2018 Madame de Staël Prize

Andrea Pető, Professor at the Department of Gender Studies of the Central European University, Budapest, became the fifth scholar to receive the All European Academies Madame de Staël Prize for Cultural Values

Professor Pető was honoured with the ALLEA Prize on the basis of her outstanding scholarly contribution to Europe’s memory of the Second World War, the Holocaust and political extremism from a gendered perspective.

Andrea Pető

Andrea Pető (Budapest, 1964) is a Professor in the Department of Gender Studies at the Central European University in Budapest, Hungary, and a Doctor of Science by the Hungarian Academy of Sciences. She currently teaches courses on European comparative social and gender history, gender and politics, women’s movements, qualitative methods, oral history, and the Holocaust.

Professor Pető has authored 5 monographs, edited 31 volumes as well as 261 articles and chapters in books, which have been published in seventeen languages. In 2005, she was awarded the Officer’s Cross Order of Merit of the Republic of Hungary by the President of the Hungarian Republic, and the Bolyai Prize by the Hungarian Academy of Sciences in 2006.

Her publications include Geschlecht, Politik und Stalinismus in Ungarn: Eine Biographie von Júlia Rajk (2007); Women in Hungarian Politics 1945-1951 (2003); Napasszonyok és Holdkisasszonyok: A mai magyar konzervatív női politizálás alaktana (2003), Interdisciplinary Handbook Gender: War (2017), Women and Holocaust: New Perspectives and Challenges (2015), coauthored with Louise Hecht and Karolina Krasuska; Gender and Far Right Politics in Europe (2016), co-authored with Michaela Köttig and Renate Bitzan; Gendered Wars, Gendered Memories: Feminist Conversations on War, Genocide and Political Violence (2016), co-authored with Ayşe Gül Altınay; and Political Justice in Budapest after World War II, co-authored with Ildikó Barna (2015), among others.

Andrea Pető is on the editorial board of 6 international and 2 Hungarian academic journals. She also serves as an associate editor for The European Journal of Women’s Studies. She has also been a guest professor at the universities of Toronto, Buenos Aires, Novi Sad, Stockholm and Frankfurt.

Award Ceremony

The 2018 ALLEA Prize Award Ceremony took place at the Bulgarian Academy of Sciences in Sofia on 16 May 2018, following the ALLEA scientific symposium “Science in Times of Challenged Trust and Expertise”.

Former ALLEA President Günter Stock delivered the opening remarks and an introduction to the ALLEA Prize, followed by a short address on behalf of the Compagnia di San Paolo, provided by Professor Alberto Quadrio-Curzio, President of the Accademia Nazionale dei Lincei.
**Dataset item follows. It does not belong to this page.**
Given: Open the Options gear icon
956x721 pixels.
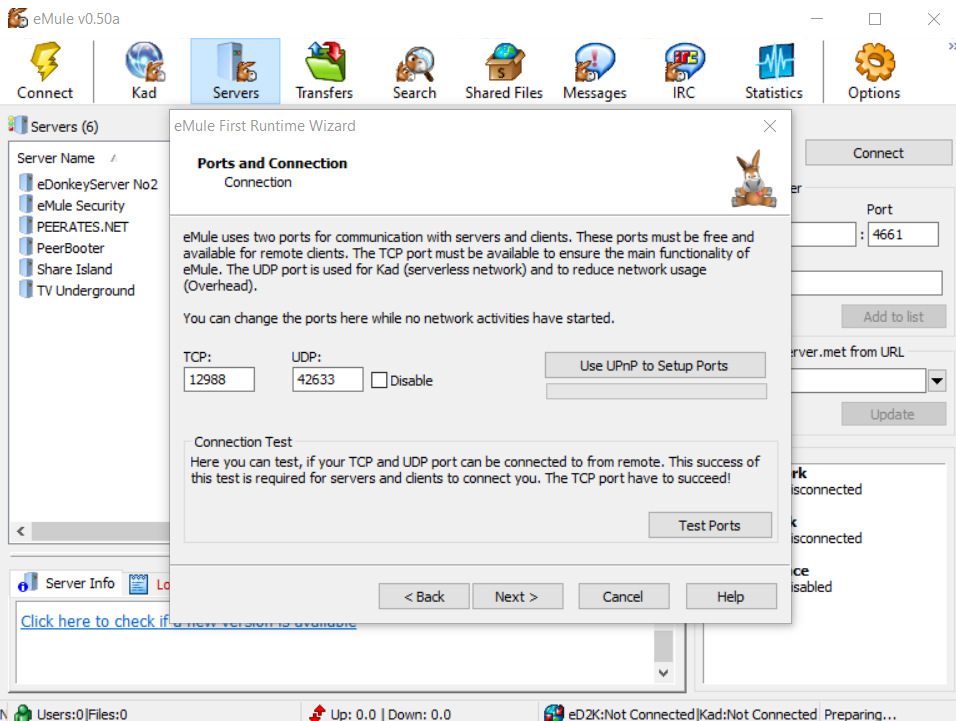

A laudatory speech was delivered by Luisa Passerini, Professor at the Department of History and Civilisation, European University Institute Florence, and recipient of the 2014 Madame de Staël Prize. The award certificate was handed over by Commissioner Mariya Gabriel, the European Commissioner for Digital Economy and Society.

Commissioner Gabriel praised Pető’s ingenuity in approaching Europe’s history and memory:

“Andrea Pető is a worthy recipient of this year’s Mme de Staël prize for her groundbreaking intellectual contributions in her work on women’s history in Eastern Europe. The Mme de Staël prize is unique in highlighting the importance of the social sciences and the vision of a common European identity. My congratulations to Andrea Pető for this prize and to ALLEA for
choosing such an outstanding scholar”, Gabriel said.

In her acceptance speech, Pető reminded the audience to remember the “great women predecessors” in science such as Madame de Staël, who have fought for Europe`s common values. In a lecture on the parallel stories of Europe, Pető
delved into the lives and struggles of Anne Louise Germaine Necker, Madame de Staël-Holstein, namesake of the ALLEA prize and a leading intellectual figure of Europe`s 19th century, as well as Júlia Rajk, the wife of László Rajk, the Hungarian Minister of Interior Affairs executed during the country’s first Stalinist show trial in 1949.

“We can all derive strength from this individual, physical joy. And we need to derive strength for our value-based fight, just like Germaine and Júlia did, because they knew that it will be a long one. There is but one thing we cannot avoid when it comes to a fight: fighting it”, she remarked.